# Financial Utility & Stress Testing (Scenario Demo)

While the model's core performance is measured by CRPS (Continuous Ranked Probability Score), its true value as a research tool is in its ability to generate scenarios that are **structurally plausible** and **controllable for risk analysis.**

The dedicated scenario testing notebook proves utility by satisfying these three objectives:

### 1. Structural Integrity
We confirm the model captures financial "stylized facts." Crucially, the **Autocorrelation Function (ACF) of generated squared returns** shows high, slow-decaying correlation (volatility clustering), a necessary feature for credible financial data.

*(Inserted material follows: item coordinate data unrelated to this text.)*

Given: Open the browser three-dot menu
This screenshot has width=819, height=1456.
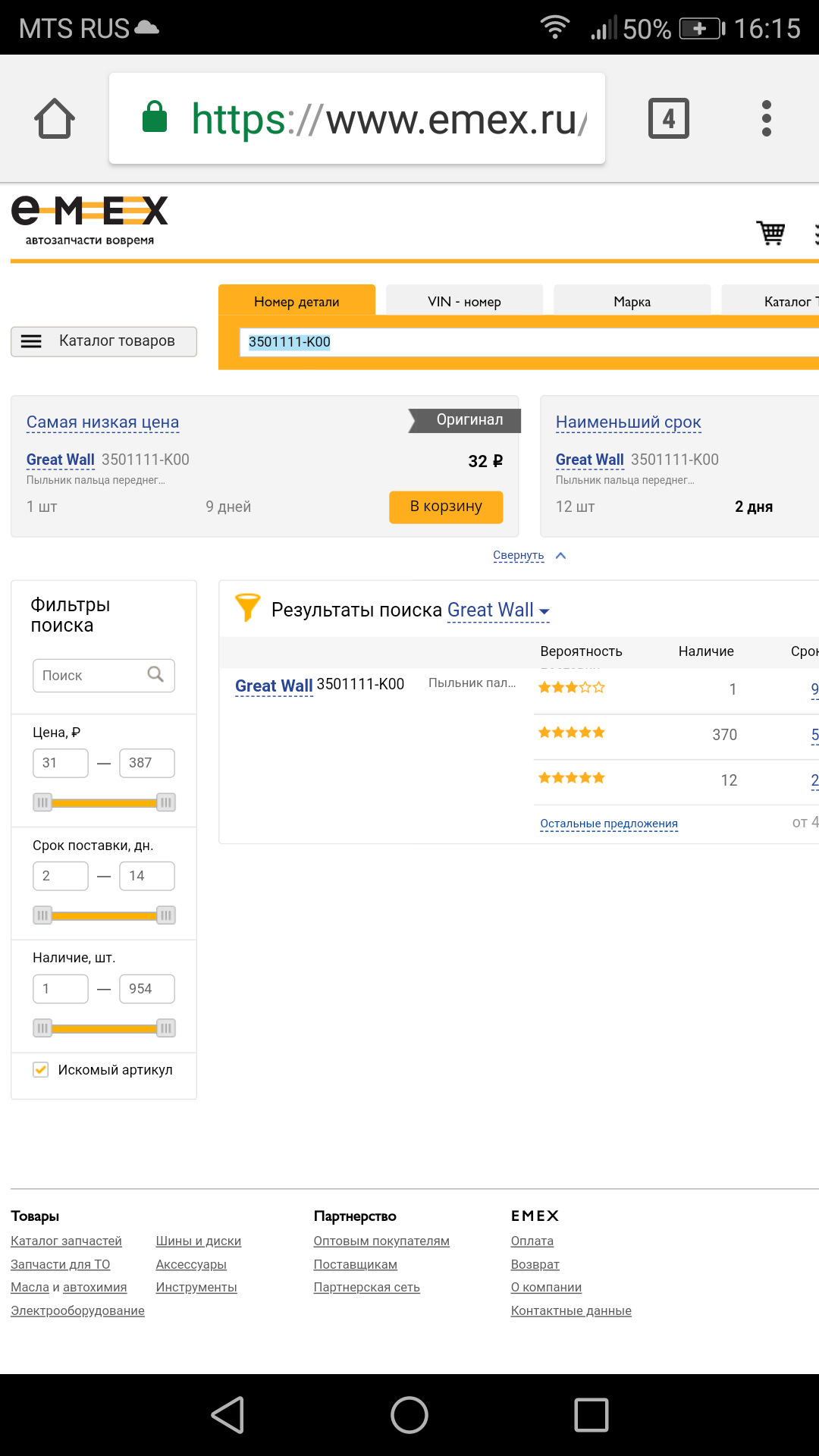Looking at the screenshot, I should click(766, 119).
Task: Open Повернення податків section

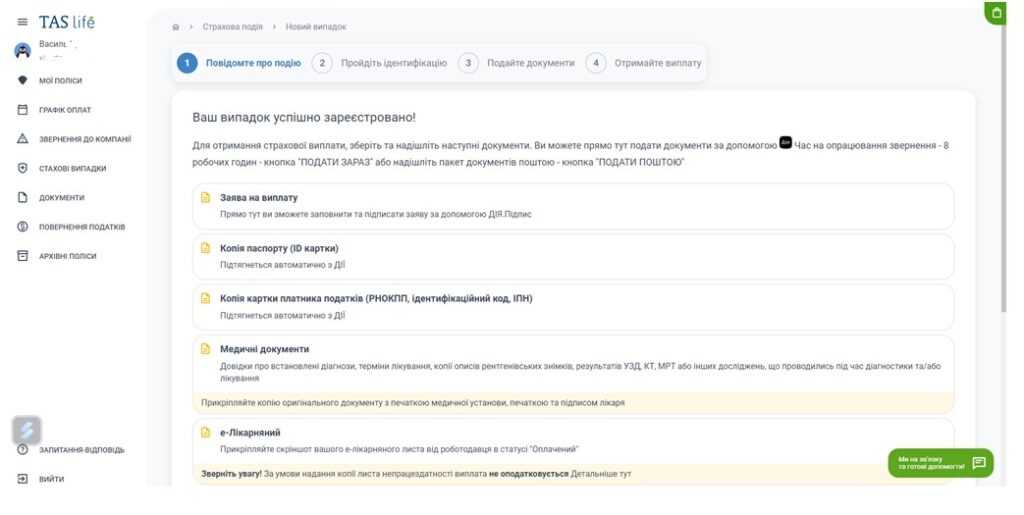Action: click(81, 227)
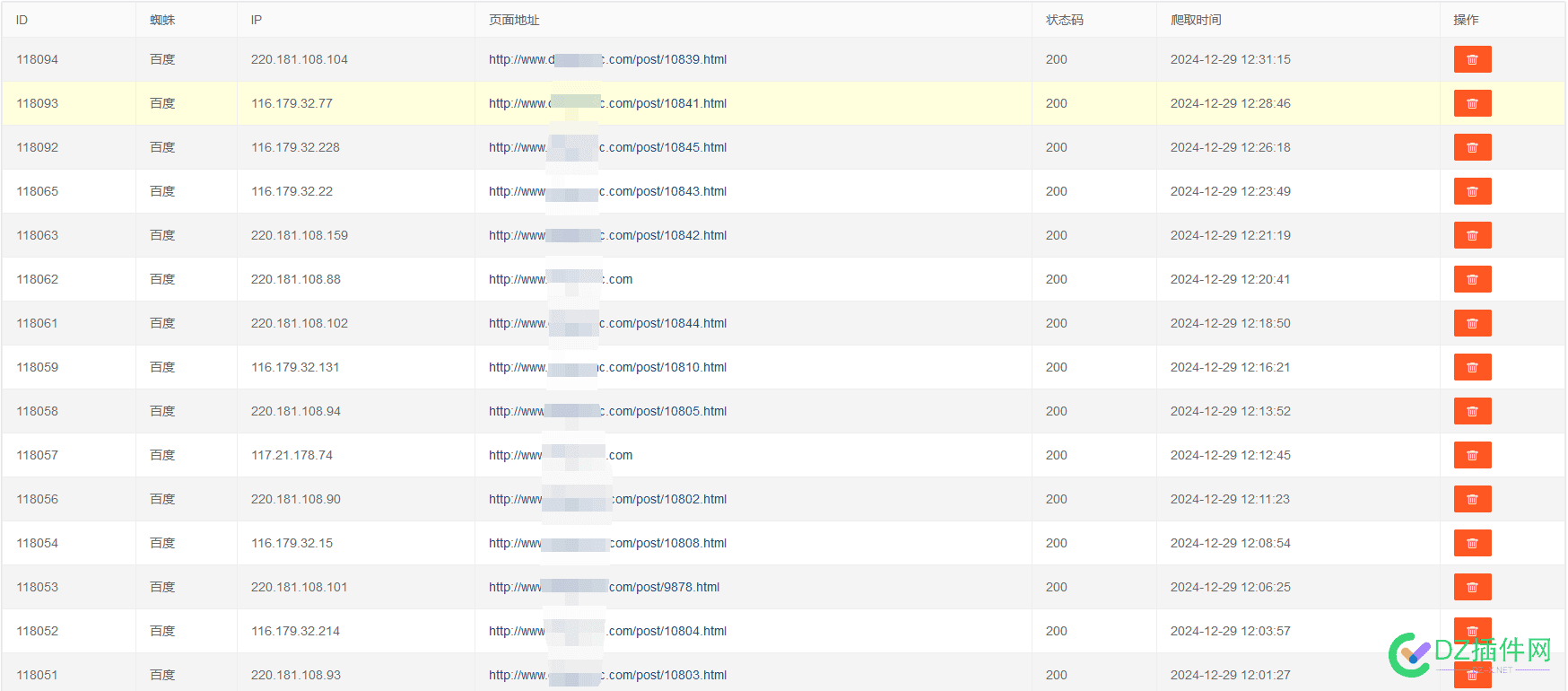Remove crawl record 118092
The height and width of the screenshot is (691, 1568).
[1472, 147]
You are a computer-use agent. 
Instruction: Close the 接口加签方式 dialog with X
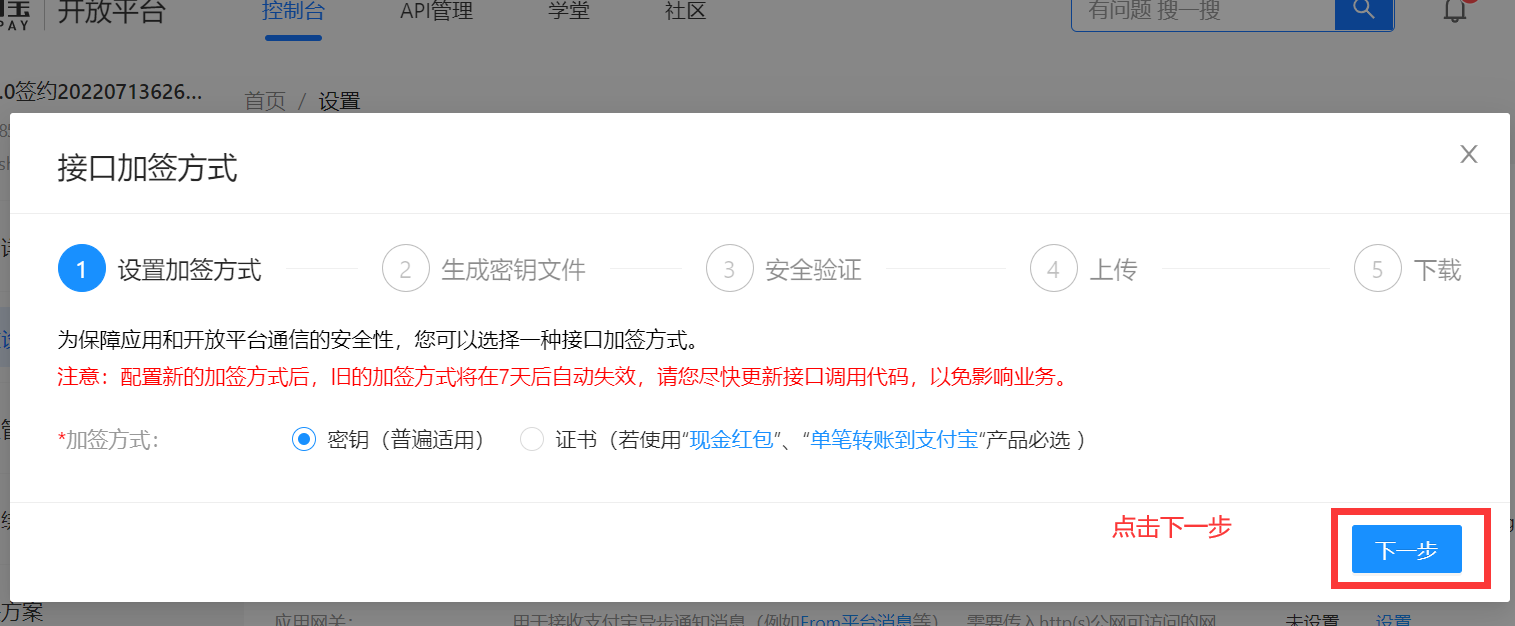[1468, 154]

### 2. Tail Risk Quantification
The generated scenario paths are used to calculate the **95% Value-at-Risk (VaR)** and **Conditional VaR (CVaR)**. This proves the model's probabilistic output is calibrated for assessing extreme losses, making it directly relevant for risk management.

### 3. Counterfactual Scenario Control
By utilizing the static conditioning input, we demonstrate the model's **killer feature**: generating two distinct forecasts from the *same historical context* where one is forced into a **Stress Regime (High Vol)**. The resulting divergence in the forecast distribution proves the conditioning mechanism is robust and enables actionable "What-If" analysis.


## Notebook Roadmap
- **Setup**: Load dependencies, configure paths, and define utility helpers.
- **Scenario Generation**: Sample baseline and stress-regime forecasts from the trained model.
- **Structural Checks**: Verify volatility clustering via the ACF of squared returns.
- **Tail Risk Metrics**: Compute VaR and CVaR from simulated PnL paths.
- **Counterfactual Insights**: Contrast baseline vs. stress-conditioned scenarios to highlight controllability.
- **Takeaways**: Summarize findings and next steps for risk stakeholders.


In [None]:
# Core imports and visual style
from pathlib import Path
import sys

import matplotlib.pyplot as plt
import numpy as np
import pandas as pd
import seaborn as sns

sns.set_style("whitegrid")
plt.rcParams["figure.figsize"] = (10, 4)


## Data & Model Handles
Adjust the paths below to point to the trained model artifact and evaluation dataset. Keep the `DATA_DIR` and `MODEL_DIR` relative to the repository root to simplify reproducibility across environments.


In [None]:
# Paths
try:
    PROJECT_ROOT = Path(__file__).resolve().parents[2]
except NameError:
    PROJECT_ROOT = Path.cwd().resolve().parents[1]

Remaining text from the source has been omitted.